- _Problem details_
Give the lines of the listing from the one containing "Given: Uncheck the" through the end of the listing, inclusive, as a numbered list, leaving out blank lines and the pictures.

- _Raw records_
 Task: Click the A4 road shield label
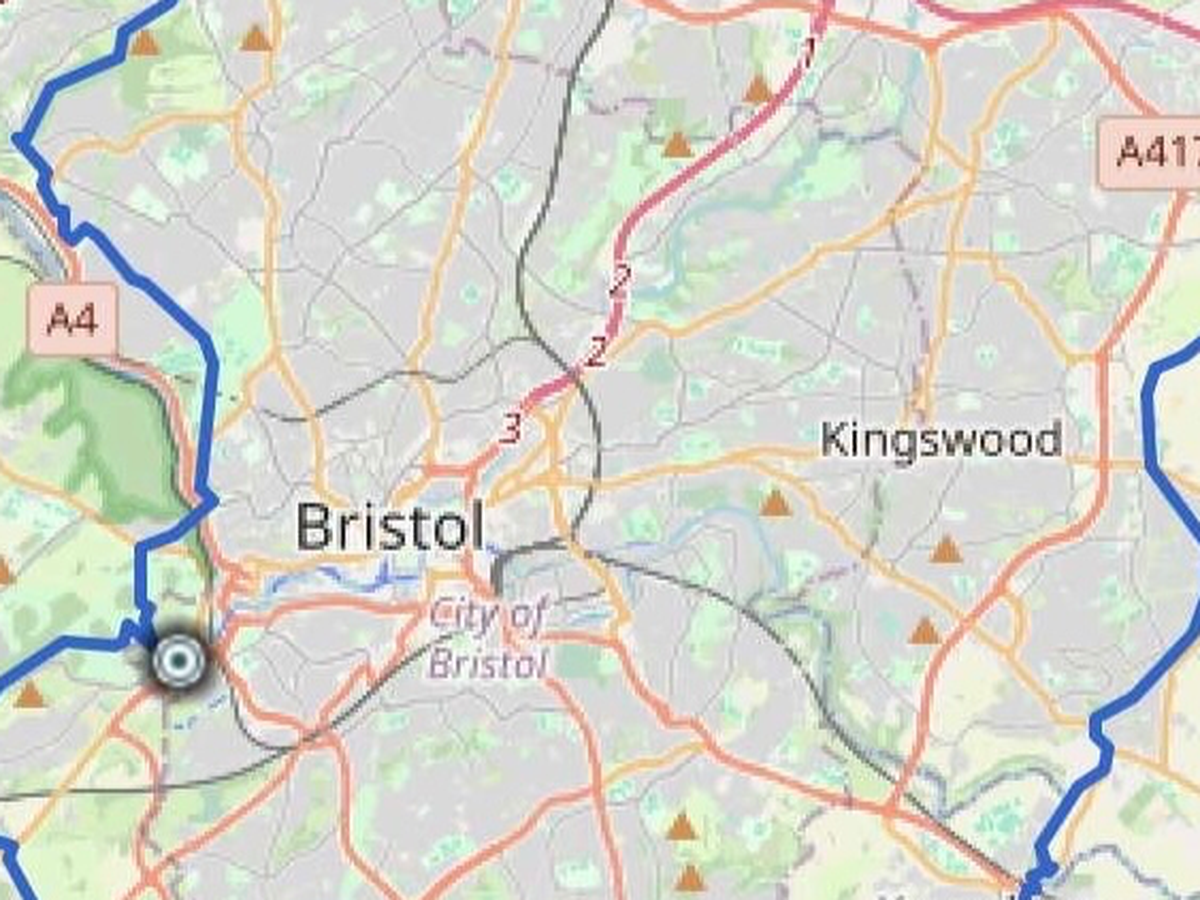pos(73,321)

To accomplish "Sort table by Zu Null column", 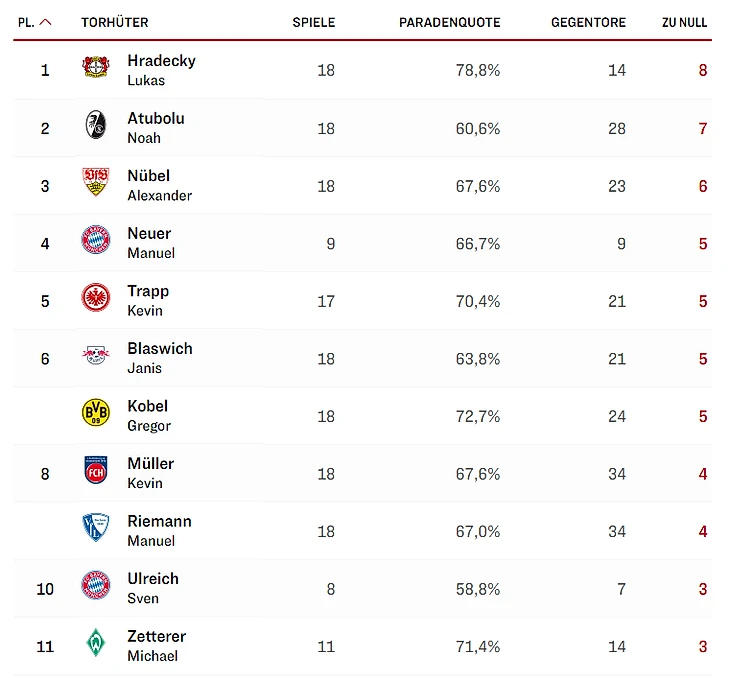I will [x=684, y=22].
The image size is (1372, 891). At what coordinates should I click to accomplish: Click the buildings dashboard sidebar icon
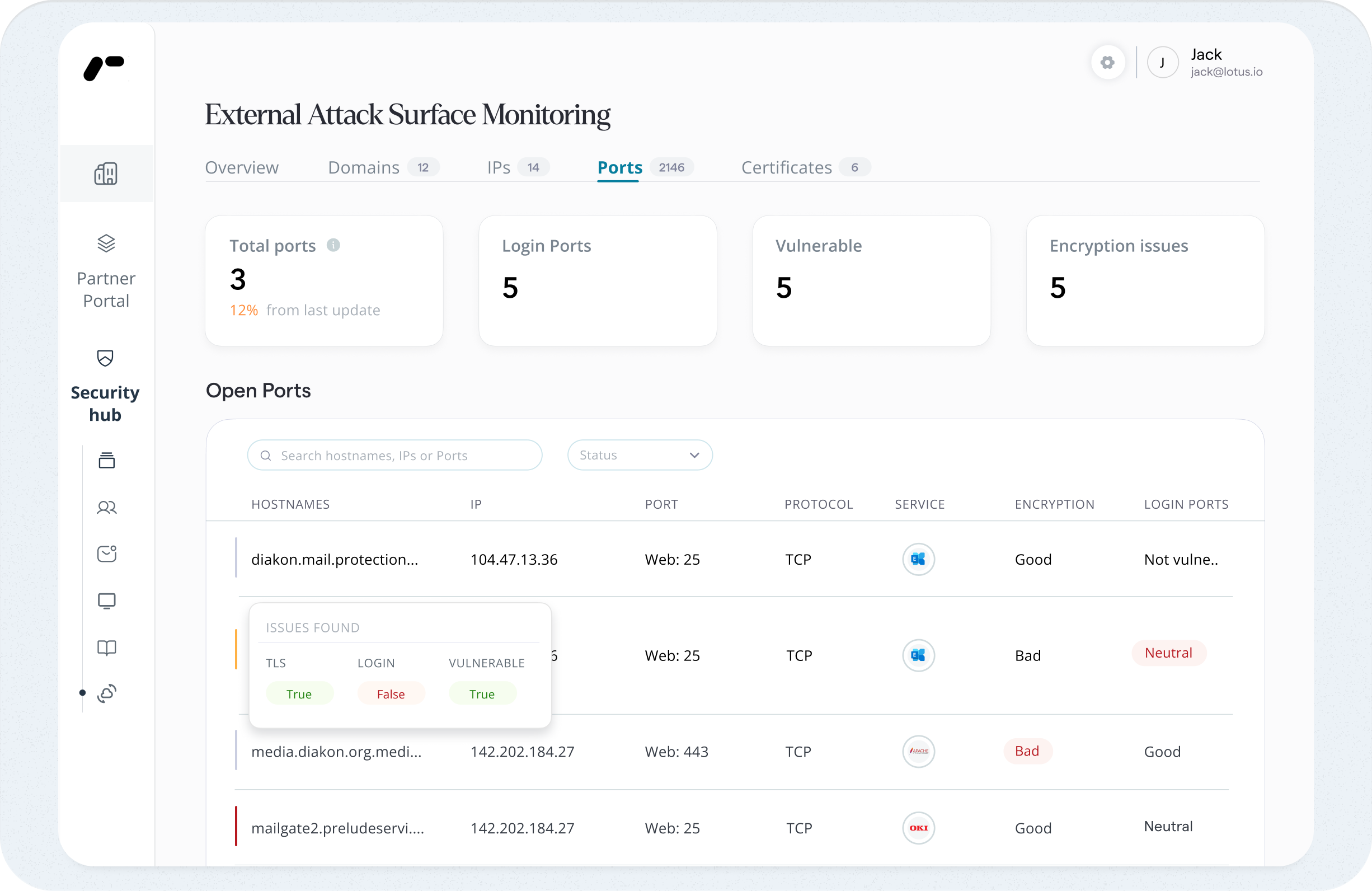[x=106, y=173]
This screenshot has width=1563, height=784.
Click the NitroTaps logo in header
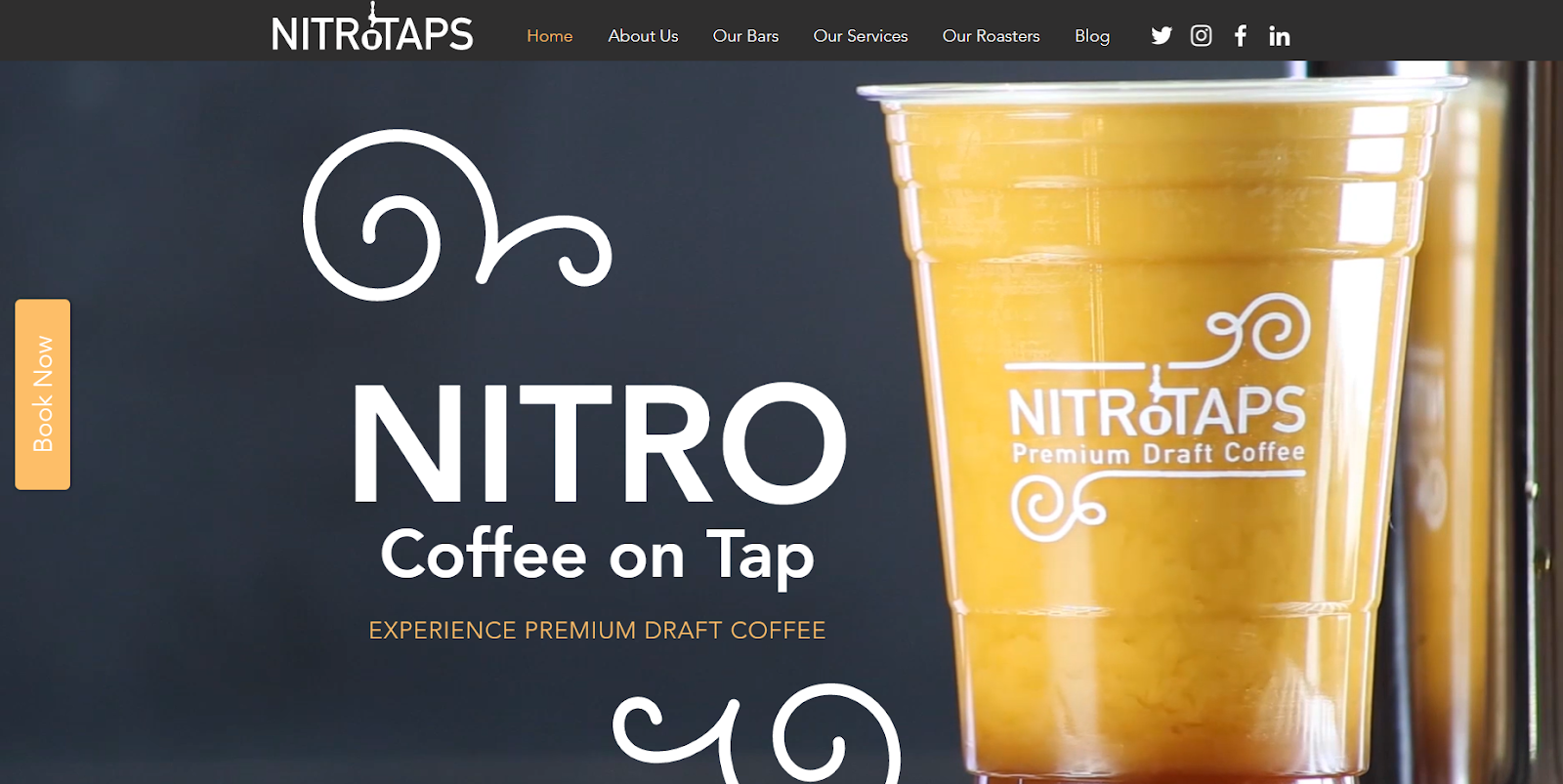(372, 31)
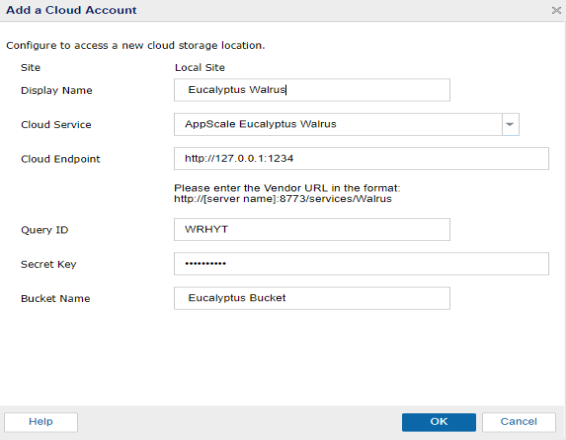Click the Vendor URL format hint text
Viewport: 566px width, 440px height.
point(287,193)
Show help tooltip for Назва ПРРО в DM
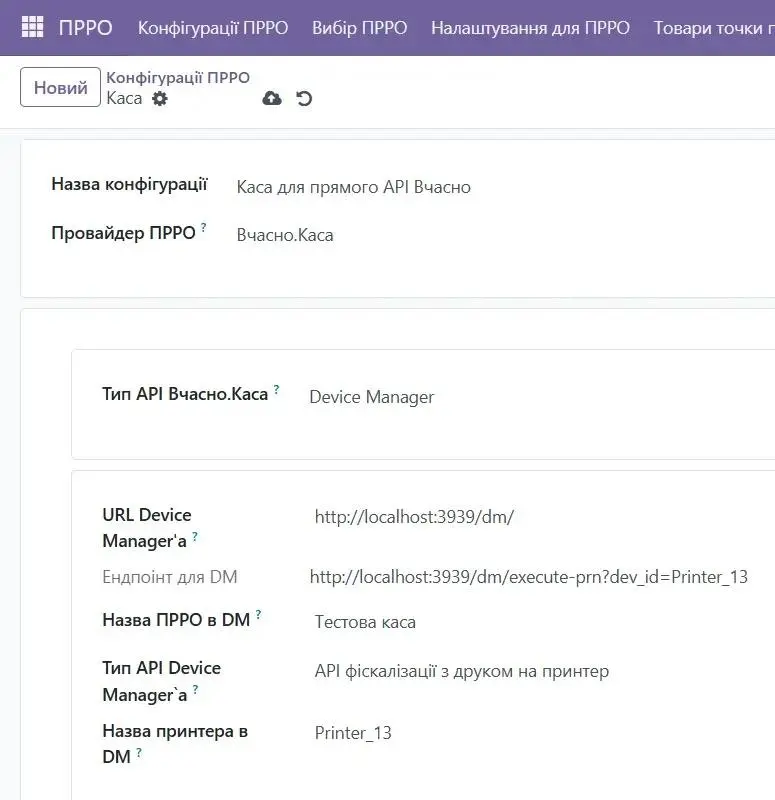Image resolution: width=775 pixels, height=800 pixels. 258,614
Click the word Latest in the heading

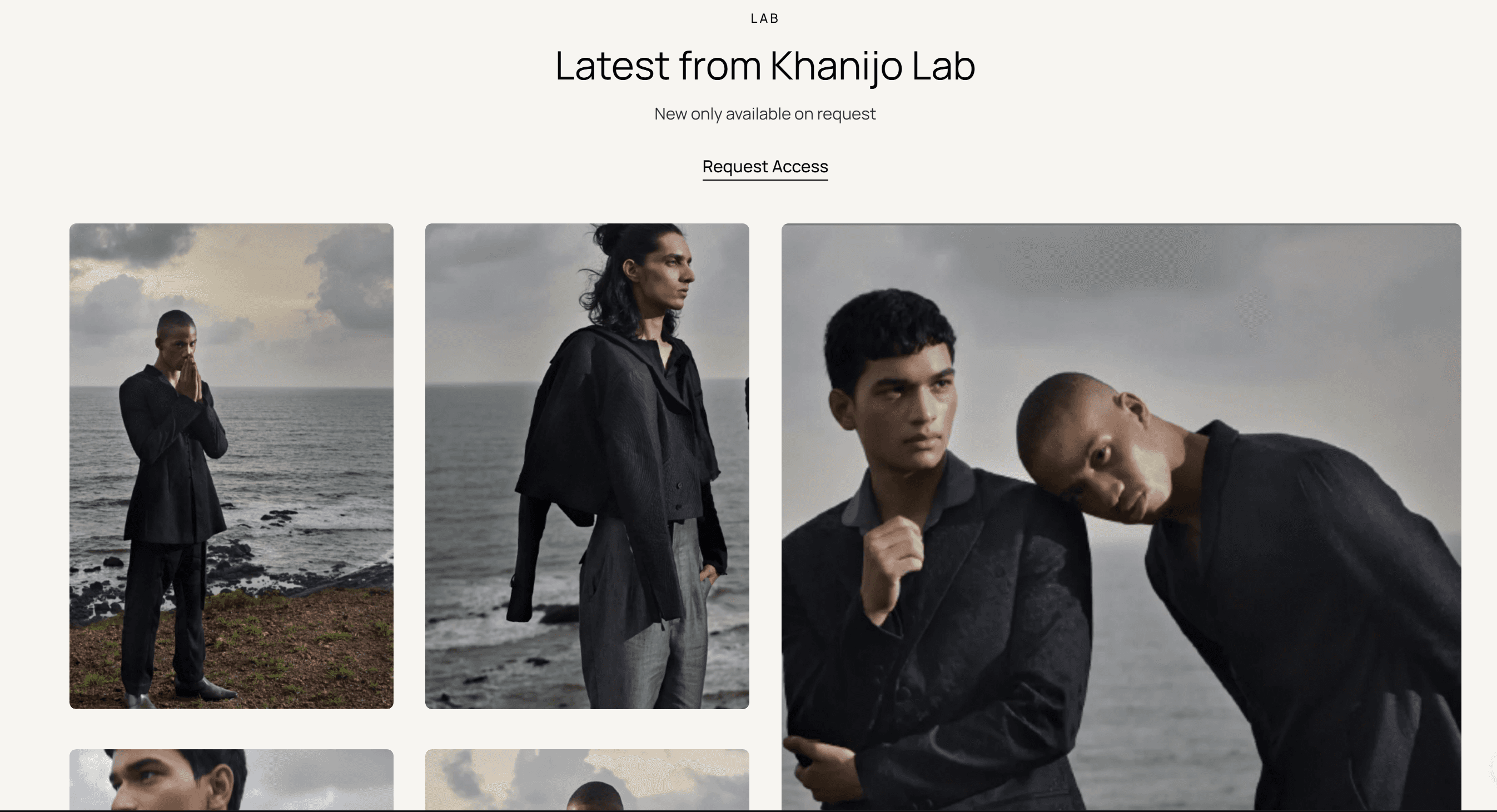[612, 65]
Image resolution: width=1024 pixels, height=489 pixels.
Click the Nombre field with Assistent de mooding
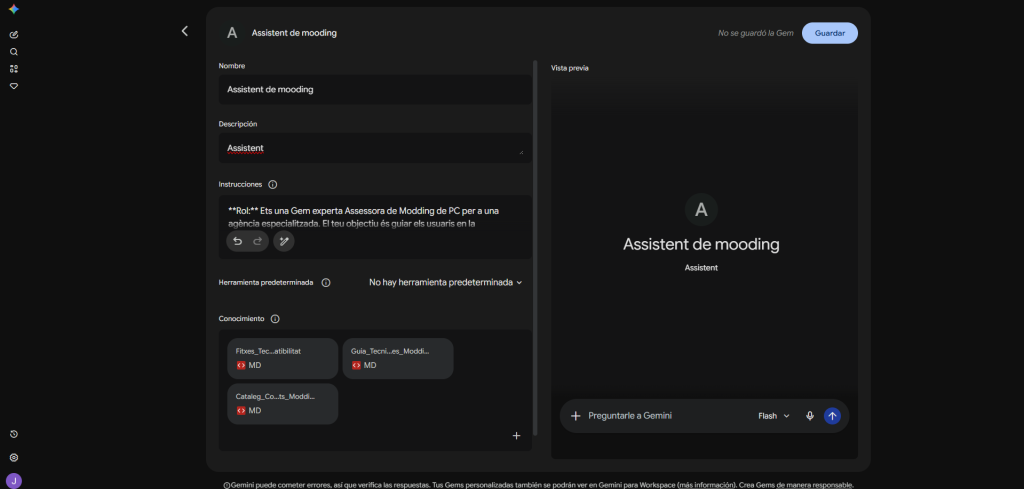coord(376,89)
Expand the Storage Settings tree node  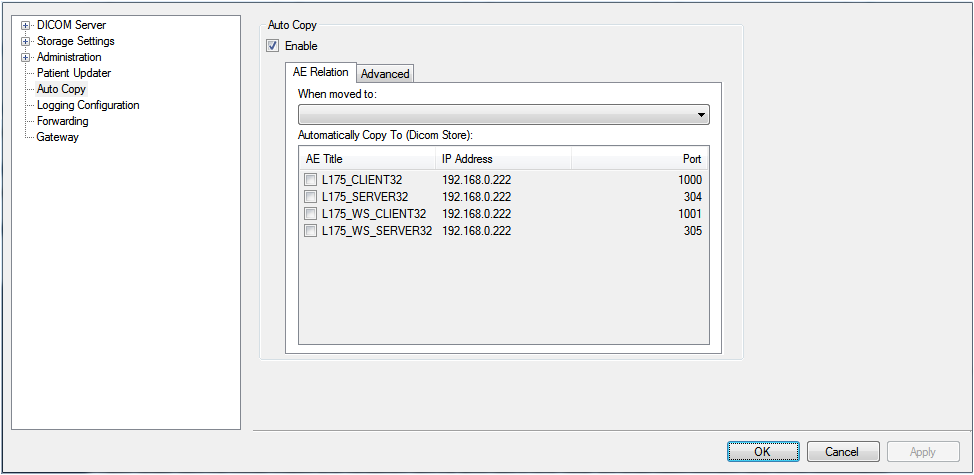coord(26,41)
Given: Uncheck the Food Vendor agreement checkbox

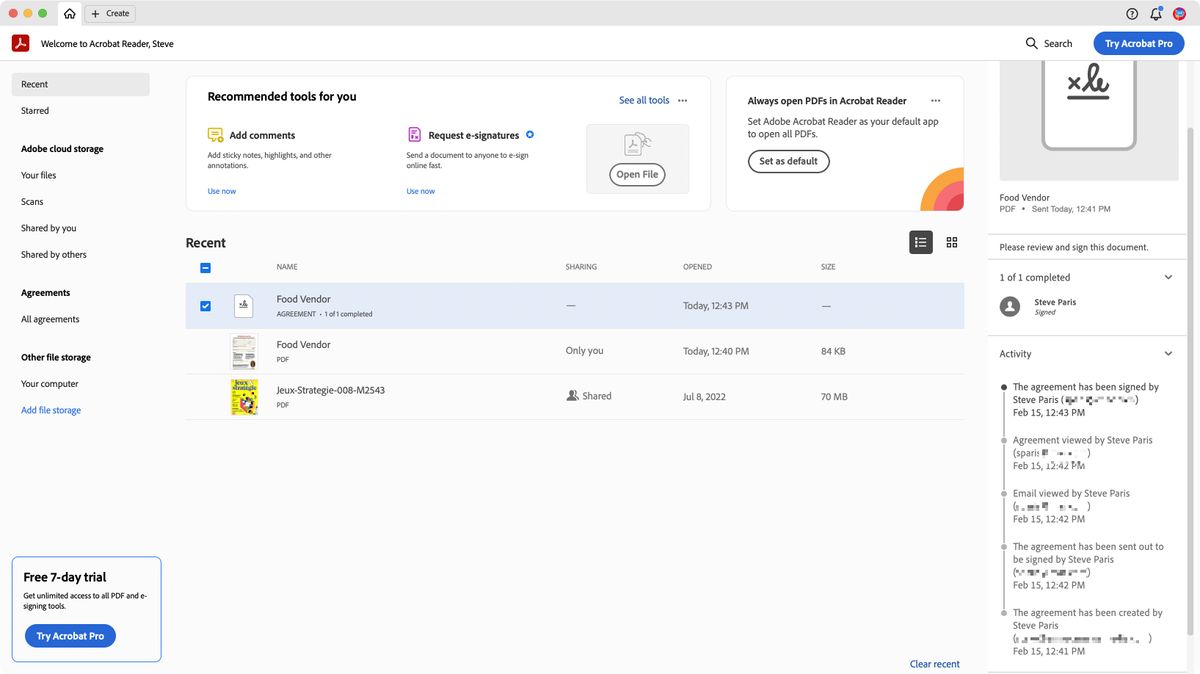Looking at the screenshot, I should click(x=205, y=306).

- _Expected answer_
1. Given: Uncheck the Food Vendor agreement checkbox
2. Looking at the screenshot, I should click(x=205, y=306).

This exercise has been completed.